▸ WORK INSTRUCTIONS
Return, word for word, the lines of the listing below from the one with "Given: Click the Copy link text" through the one with "You are a computer-use agent. Image", and no other lines.

▸ RECORDS SUPPLIED
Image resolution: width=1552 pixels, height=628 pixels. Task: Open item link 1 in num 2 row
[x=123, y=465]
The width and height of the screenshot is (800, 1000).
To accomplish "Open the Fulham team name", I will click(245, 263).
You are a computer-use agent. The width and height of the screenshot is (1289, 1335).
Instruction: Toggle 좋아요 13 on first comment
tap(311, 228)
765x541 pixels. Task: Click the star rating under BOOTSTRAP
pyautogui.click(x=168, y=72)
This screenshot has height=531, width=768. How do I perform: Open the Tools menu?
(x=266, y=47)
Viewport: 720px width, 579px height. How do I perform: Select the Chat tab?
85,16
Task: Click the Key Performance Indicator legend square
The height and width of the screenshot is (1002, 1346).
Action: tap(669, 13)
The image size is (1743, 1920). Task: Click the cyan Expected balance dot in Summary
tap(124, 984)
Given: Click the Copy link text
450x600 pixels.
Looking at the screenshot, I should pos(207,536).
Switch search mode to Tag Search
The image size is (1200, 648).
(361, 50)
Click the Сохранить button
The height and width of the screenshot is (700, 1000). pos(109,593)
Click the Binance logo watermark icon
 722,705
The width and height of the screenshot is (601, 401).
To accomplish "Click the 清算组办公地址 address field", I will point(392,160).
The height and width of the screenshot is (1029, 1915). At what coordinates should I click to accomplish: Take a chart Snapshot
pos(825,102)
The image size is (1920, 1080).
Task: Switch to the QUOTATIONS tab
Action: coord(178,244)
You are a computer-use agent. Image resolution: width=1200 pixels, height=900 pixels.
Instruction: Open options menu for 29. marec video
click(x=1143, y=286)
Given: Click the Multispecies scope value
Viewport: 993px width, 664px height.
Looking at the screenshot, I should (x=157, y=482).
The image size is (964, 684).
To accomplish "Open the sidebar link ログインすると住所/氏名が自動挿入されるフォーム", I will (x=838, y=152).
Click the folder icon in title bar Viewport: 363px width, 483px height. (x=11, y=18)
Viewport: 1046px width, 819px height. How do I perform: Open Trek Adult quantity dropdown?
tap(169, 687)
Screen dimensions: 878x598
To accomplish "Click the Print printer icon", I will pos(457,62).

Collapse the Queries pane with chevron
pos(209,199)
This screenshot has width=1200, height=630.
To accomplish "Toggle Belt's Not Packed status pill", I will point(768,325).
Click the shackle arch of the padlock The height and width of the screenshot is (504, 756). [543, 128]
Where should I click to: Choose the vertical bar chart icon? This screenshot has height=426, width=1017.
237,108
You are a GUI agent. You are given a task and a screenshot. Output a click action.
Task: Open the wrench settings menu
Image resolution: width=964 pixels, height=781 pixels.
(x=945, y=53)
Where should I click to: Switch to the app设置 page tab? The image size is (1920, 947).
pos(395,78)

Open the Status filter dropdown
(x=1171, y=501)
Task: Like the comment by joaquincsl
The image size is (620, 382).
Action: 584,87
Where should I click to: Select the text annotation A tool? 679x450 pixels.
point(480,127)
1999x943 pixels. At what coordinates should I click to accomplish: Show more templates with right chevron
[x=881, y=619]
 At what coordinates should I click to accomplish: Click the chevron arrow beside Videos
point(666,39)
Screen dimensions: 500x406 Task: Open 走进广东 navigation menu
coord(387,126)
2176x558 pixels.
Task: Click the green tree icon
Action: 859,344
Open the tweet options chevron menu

▸ OUTPUT OF THE EXERCISE
Given: Click the Copy link text
450x600 pixels.
Looking at the screenshot, I should pos(207,536).
Switch search mode to Tag Search
The image size is (1200, 648).
(361, 50)
Click the Сохранить button
The height and width of the screenshot is (700, 1000). pos(109,593)
Click the Binance logo watermark icon
 722,705
The width and height of the screenshot is (601, 401).
To accomplish "Click the 清算组办公地址 address field", I will point(392,160).
The height and width of the screenshot is (1029, 1915). At what coordinates should I click to accomplish: Take a chart Snapshot
pos(825,102)
The image size is (1920, 1080).
Task: Switch to the QUOTATIONS tab
Action: coord(178,244)
You are a computer-use agent. Image resolution: width=1200 pixels, height=900 pixels.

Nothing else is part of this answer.